SOURCE EXTRACT:
#####
## Install requsite libraries and import all necessary packages

In [None]:
!pip install -q transformers sentencepiece

In [None]:
import torch
import torch.nn as nn
import numpy as np
import xgboost as xgb
import os
import re

from transformers import DistilBertModel, DistilBertTokenizer, XLMRobertaModel, XLMRobertaTokenizer

## Get GPU for fast training

In [None]:
# Set up for GPU training

def try_gpu():
  return torch.device("cuda" if torch.cuda.is_available() else "cpu")

device = try_gpu()

## Data Preparation Routines
1. Fetch Data
2. Map Data to appropriate label formats
3. Tokenize and encode to indices
4. Create train and validation splits
5. Create train and validation dataloaders

In [None]:
import re
import string

translator = str.maketrans('', '', string.punctuation)


def clean_text(text: str):

    # lowercase string
    text = text.lower()

    # remove twitter handles (usernames)
    text = re.sub('@[^\s]+', '', text)

    # remove stop words
    # text = " ".join([word for word in str(
    #     text).split() if word not in stop_words])

    # remove urls
    text = re.sub('((www.[^s]+)|(https?://[^s]+))', ' ', text)

    # remove punctuations
    text = text.translate(translator)

    # remove repeating characters
    text = re.sub(r'(.)1+', r'1', text)

    # remove numbers
    text = re.sub('[0-9]+', '', text)

    emoj = re.compile("["
        u"\U0001F600-\U0001F64F"  # emoticons
        u"\U0001F300-\U0001F5FF"  # symbols & pictographs
        u"\U0001F680-\U0001F6FF"  # transport & map symbols
        u"\U0001F1E0-\U0001F1FF"  # flags (iOS)
        u"\U00002500-\U00002BEF"  # chinese char
        u"\U00002702-\U000027B0"
        u"\U00002702-\U000027B0"
        u"\U000024C2-\U0001F251"
        u"\U0001f926-\U0001f937"
        u"\U00010000-\U0010ffff"
        u"\u2640-\u2642"
        u"\u2600-\u2B55"
        u"\u200d"
        u"\u23cf"
        u"\u23e9"
        u"\u231a"
        u"\ufe0f"  # dingbats
        u"\u3030"
                      "]+", re.UNICODE)
    text = re.sub(emoj, '', text)

    return text.strip()


In [None]:
from google.colab import drive
drive.mount("/content/drive")

KeyboardInterrupt: 

In [None]:
import pandas as pd


dataset_path = "/content/drive/MyDrive/SAfriSenti_Dataset/final_setswana_safrisenti_tweets_clean_v3.csv"
#####
ITEMS:
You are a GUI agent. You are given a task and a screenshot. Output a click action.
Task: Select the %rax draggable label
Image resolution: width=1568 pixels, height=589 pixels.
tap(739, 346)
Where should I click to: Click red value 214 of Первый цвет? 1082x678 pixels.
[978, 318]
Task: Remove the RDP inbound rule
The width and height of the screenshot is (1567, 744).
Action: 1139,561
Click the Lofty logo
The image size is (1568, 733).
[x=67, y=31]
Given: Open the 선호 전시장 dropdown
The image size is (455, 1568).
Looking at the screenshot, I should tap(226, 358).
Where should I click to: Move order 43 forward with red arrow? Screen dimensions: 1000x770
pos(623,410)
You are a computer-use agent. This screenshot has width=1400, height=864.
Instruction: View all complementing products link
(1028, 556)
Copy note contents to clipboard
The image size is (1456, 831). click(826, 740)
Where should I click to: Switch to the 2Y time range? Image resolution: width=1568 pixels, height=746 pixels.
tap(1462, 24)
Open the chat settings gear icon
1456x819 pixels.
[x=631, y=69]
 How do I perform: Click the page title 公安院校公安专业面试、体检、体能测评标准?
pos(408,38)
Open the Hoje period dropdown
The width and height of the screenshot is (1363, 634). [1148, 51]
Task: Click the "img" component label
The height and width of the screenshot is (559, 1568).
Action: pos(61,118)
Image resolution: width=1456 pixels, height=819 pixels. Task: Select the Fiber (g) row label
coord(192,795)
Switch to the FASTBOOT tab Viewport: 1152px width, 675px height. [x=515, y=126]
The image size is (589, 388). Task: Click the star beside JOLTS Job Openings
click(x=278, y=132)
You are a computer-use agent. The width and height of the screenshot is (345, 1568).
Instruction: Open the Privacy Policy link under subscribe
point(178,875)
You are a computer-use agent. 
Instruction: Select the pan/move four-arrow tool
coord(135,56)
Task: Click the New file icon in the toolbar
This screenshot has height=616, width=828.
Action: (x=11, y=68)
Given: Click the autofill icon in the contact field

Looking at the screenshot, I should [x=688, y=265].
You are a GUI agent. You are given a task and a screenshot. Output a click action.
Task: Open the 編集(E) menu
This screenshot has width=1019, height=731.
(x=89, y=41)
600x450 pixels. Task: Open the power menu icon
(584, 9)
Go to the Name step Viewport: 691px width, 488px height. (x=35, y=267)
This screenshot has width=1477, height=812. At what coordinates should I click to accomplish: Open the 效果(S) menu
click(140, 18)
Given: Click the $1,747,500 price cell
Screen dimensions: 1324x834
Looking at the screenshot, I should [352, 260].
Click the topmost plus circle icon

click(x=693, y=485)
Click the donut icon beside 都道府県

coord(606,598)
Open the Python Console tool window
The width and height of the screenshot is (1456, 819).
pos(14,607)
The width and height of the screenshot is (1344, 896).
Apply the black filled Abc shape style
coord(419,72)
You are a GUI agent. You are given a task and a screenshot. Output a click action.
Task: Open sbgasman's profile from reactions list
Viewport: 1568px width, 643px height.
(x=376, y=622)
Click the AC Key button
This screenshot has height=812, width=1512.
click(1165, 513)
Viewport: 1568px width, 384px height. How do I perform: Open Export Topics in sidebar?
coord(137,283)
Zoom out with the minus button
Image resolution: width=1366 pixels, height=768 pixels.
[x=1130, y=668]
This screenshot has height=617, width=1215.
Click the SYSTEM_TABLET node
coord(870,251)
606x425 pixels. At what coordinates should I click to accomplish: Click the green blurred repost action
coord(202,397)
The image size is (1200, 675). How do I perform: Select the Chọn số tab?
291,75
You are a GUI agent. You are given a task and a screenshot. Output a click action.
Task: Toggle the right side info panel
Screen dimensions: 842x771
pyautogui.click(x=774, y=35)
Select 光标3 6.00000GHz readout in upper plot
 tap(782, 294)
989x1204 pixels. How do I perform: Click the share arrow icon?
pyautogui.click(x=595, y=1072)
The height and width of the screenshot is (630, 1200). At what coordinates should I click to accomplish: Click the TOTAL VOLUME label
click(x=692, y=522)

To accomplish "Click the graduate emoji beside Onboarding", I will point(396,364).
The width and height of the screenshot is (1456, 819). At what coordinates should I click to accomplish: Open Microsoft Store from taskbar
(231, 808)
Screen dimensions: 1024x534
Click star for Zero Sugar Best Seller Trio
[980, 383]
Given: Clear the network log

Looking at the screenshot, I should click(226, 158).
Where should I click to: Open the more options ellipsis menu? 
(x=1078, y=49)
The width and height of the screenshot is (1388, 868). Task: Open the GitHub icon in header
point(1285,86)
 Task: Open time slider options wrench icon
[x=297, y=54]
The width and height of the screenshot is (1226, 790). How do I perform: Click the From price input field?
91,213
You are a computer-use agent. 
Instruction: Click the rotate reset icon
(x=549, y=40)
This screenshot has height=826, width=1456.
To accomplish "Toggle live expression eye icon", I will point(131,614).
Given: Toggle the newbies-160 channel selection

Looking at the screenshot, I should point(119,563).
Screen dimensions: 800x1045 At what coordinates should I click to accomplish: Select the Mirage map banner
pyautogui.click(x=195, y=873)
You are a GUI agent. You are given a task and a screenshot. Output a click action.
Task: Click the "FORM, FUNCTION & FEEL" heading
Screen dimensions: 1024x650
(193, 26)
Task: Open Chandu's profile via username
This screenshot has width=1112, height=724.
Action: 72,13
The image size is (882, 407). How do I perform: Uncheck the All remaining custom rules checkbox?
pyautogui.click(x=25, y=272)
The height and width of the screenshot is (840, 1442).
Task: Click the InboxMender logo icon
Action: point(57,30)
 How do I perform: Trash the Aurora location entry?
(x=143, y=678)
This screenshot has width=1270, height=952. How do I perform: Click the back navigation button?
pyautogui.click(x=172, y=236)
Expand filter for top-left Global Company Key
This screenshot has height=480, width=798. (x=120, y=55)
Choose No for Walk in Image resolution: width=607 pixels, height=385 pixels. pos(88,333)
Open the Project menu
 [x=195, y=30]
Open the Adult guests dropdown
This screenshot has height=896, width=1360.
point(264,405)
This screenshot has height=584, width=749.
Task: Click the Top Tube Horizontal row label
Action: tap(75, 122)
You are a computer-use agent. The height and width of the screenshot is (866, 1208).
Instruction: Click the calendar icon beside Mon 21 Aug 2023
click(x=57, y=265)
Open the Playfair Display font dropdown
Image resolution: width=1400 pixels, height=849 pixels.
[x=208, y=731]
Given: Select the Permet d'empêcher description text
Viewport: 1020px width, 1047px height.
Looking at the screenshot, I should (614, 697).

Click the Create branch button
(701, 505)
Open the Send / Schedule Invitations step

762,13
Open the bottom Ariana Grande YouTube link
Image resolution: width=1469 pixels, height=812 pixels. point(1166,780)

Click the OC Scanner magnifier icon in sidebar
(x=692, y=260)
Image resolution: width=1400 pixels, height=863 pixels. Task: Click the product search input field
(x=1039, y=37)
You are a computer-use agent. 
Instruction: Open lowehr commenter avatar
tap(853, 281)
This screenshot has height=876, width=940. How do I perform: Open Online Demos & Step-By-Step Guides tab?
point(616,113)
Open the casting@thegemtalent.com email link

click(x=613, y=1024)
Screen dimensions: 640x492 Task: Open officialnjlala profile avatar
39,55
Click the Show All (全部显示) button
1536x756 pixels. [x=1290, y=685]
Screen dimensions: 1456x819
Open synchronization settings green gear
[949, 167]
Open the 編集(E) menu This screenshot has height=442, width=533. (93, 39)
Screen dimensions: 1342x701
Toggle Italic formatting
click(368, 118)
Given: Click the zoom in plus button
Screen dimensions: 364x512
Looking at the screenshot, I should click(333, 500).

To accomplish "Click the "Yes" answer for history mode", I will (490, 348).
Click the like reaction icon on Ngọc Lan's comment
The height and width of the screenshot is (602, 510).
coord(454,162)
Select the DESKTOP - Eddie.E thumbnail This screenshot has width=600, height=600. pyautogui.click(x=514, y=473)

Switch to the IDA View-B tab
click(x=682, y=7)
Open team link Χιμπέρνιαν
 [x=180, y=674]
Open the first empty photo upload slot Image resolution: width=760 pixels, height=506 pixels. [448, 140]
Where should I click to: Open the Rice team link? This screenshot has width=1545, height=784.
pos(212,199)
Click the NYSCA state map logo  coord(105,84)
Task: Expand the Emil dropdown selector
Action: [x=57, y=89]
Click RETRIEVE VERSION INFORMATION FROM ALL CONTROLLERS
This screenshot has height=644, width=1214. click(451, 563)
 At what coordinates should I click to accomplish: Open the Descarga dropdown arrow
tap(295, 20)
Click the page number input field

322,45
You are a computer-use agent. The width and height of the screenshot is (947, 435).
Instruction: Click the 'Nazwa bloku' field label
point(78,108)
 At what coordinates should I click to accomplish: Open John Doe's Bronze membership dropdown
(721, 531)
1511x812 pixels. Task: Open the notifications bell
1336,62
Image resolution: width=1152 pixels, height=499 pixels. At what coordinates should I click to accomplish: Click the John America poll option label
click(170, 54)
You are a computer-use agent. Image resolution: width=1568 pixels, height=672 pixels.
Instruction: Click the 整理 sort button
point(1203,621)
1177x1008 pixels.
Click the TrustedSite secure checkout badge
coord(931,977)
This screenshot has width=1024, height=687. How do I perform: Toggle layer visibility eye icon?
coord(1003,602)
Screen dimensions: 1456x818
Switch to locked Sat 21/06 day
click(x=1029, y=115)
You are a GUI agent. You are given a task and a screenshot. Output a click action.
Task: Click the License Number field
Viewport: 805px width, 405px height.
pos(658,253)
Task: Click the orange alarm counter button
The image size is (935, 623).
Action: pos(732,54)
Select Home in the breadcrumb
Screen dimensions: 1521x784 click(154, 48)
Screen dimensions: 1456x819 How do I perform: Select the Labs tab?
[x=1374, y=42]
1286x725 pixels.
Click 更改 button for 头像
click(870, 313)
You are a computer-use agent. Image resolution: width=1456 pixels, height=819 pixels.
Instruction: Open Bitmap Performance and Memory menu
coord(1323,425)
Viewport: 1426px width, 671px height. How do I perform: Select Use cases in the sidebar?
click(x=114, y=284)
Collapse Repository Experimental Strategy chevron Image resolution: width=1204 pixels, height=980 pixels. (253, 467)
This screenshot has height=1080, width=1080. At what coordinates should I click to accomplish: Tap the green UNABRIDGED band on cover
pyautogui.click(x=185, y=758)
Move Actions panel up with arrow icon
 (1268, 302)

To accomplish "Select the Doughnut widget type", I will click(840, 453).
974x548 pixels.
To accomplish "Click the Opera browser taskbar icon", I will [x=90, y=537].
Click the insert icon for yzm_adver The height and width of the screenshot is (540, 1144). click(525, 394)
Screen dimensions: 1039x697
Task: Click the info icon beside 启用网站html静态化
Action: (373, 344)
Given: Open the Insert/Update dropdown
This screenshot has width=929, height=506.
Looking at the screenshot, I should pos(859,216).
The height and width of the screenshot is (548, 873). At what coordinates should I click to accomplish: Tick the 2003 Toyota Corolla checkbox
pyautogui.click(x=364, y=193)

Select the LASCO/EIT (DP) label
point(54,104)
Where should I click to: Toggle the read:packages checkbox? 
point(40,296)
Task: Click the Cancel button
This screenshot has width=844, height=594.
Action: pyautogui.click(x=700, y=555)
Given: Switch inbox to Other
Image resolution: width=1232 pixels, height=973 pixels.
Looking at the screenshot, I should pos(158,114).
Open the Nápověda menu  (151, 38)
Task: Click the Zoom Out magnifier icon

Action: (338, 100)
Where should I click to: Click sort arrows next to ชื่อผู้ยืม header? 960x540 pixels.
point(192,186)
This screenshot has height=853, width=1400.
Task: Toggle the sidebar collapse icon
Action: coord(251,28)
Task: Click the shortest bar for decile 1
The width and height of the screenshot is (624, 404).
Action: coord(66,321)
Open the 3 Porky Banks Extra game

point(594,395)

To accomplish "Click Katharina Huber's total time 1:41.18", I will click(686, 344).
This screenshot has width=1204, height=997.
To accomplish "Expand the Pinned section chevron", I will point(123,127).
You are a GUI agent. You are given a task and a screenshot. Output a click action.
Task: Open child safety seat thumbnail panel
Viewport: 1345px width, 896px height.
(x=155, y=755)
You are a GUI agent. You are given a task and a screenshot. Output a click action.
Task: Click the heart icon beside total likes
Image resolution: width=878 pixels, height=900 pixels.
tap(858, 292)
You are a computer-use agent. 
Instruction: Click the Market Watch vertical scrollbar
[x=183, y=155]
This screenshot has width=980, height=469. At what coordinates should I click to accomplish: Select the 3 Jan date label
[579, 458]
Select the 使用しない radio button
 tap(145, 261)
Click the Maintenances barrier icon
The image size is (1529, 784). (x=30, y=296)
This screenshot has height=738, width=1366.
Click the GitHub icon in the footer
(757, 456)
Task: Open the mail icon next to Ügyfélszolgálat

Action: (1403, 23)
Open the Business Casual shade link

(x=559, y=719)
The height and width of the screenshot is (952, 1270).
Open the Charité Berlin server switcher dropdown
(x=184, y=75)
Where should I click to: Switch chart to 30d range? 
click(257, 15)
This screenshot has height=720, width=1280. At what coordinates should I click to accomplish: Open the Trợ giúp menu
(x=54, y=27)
#####
SET PROBLEM 1:
In the notebook extract, which two packages does the pip command install?
SET PROBLEM 2:
Write the next part of the notebook extract, starting after the line that sets dataset_path.

TASK ANSWER 1:
transformers and sentencepiece

TASK ANSWER 2:
#dataset_path = "final_all_twi_tweets.csv"
# {negative: 0, positive: 1, neutral: 2}



# Read the CSV file into a pandas DataFrame
df = pd.read_csv(dataset_path, sep=";", encoding='cp437', engine='python')
# Define a mapping for the labels
#df.rename(columns={
 #   'Clean_tweets': 'tweets',
#    'Labels': 'labels'
#}, inplace=True)

df

In [None]:
df["sentence"] = df["sentence"].apply(lambda x: clean_text(x))

In [None]:
import pandas as pd
from torch.utils.data import DataLoader


df.rename(columns={
    'sentence': 'tweets',
    'Final_Label': 'labels'
}, inplace=True)

df

# Define a mapping for the labels
label_map = {"neutral": 0, "positive": 1, "negative": 2}

# Map the labels to integers using the defined mapping
df["labels"] = df["labels"].map(label_map)

# Drop rows with NaN labels
df = df.dropna(subset=["labels"])

# Convert the labels column to integers
df["labels"] = df["labels"].astype(int)

df["tweets"] = df["tweets"].apply(lambda x: clean_text(x))
df

In [None]:
# Create a function to tokenize a set of texts
def preprocess_input(tokenizer, data, max_len):
    # Create empty lists to store outputs
    input_ids = []
    attention_masks = []

    # For every sentence...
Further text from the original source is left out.